Opinión

Almendras amargas

TENÍA 15 años cuando Ramón Sampedro consiguió la libertad que la Justicia le negaba. Le bastó una pequeña dosis de cianuro potásico, el mismo compuesto químico que los nazis denominaban Zyklon B y que conducía a la ‘solución final’ en los campos de exterminio.

Por aquel entonces, a mí lo que realmente me preocupaba era la hora a la que tenía que estar en casa de vuelta los sábados, gastarme la paga en los recreativos de Aguirre y esperar a mi cumpleaños para que me regalasen unos pantalones con corchetes por la pierna. No me juzguen, eran el objeto de deseo más preciado de cualquier adolescente lucense en el año 98, aunque ahora la cantante Rosalía los haya vuelto a poner de moda.

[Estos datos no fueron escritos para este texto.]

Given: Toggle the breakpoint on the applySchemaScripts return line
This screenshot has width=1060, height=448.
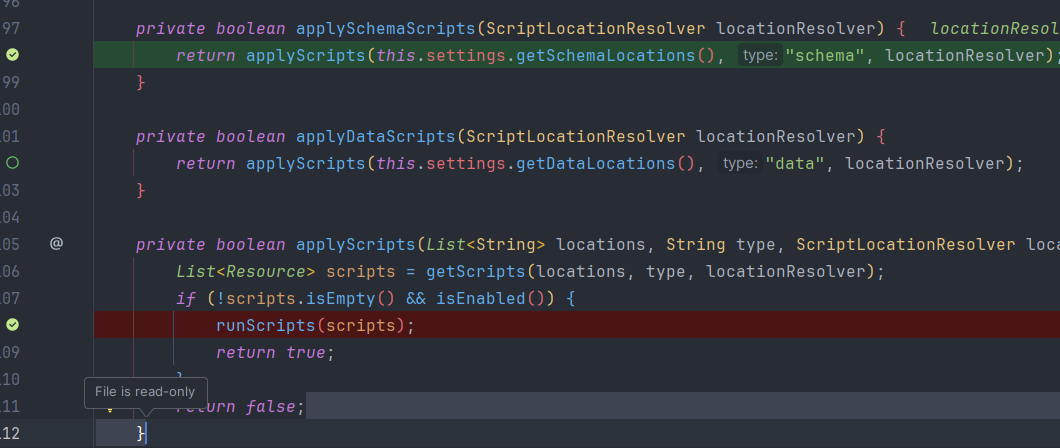Looking at the screenshot, I should click(12, 55).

En aquella época no imaginaba que dedicaría mi vida profesional a la sanidad y que, pocos años después, conocería a otros Sampedros. Alguno incluso en la ciudad que vio cómo me gastaba la paga en los recreativos.

Hace días, un nuevo caso como el de Ramón Sampedro me sorprendía tomando el café de media mañana en el bar de abajo. Su nombre era María José Carrasco, y en apenas unos días el debate sobre el derecho a la muerte asistida se ha reabierto, en una España que solo miraba a las elecciones generales.

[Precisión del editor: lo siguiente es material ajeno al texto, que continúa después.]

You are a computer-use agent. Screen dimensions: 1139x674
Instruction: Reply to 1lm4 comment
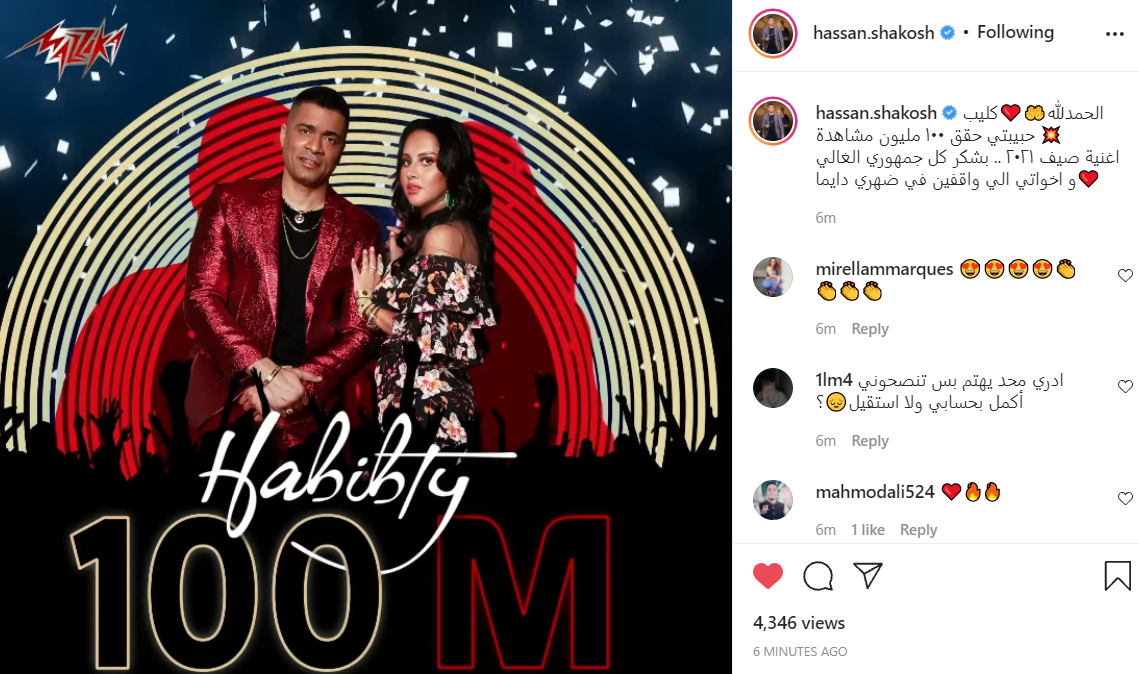pyautogui.click(x=870, y=441)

Han pasado 20 años desde el último caso mediático, y nada hemos avanzado. Seguimos sin darnos cuenta de que la muerte puede ser un proceso sereno y reconfortante, o así debería serlo siempre. Queremos ser libres, llevar una vida digna y tener el control de nuestras vidas, pero a menudo se nos olvida la importancia de tener el control sobre nuestras muertes. La necesidad de regular la eutanasia es precisamente esa, otorgarnos la libertad de decidir que ya no sientes tuya la vida que tienes o que te espera, por haber perdido tu autonomía o sufrir dolores insoportables.

Un derecho que hemos dado a los animales, pero que hemos olvidado para nosotros. Aunque cada vez más la calle esté a favor de que nos sea concedido, nada menos que un 87% de la sociedad española, según Metroscopia.

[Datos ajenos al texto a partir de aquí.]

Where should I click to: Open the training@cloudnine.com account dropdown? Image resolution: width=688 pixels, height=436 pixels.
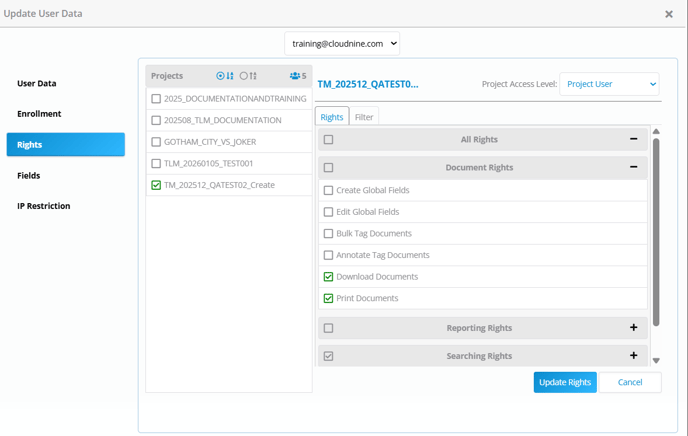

No sé si lo saben, pero el cianuro potásico tiene un olor muy característico, un olor que jamás se olvida y que recuerda al de las almendras amargas. No deja de tener algo de poético que, el tránsito hacia la libertad, nos deje irremediablemente un último recuerdo amargo. El de saber que la persona amada llorará nuestro recuerdo en prisión.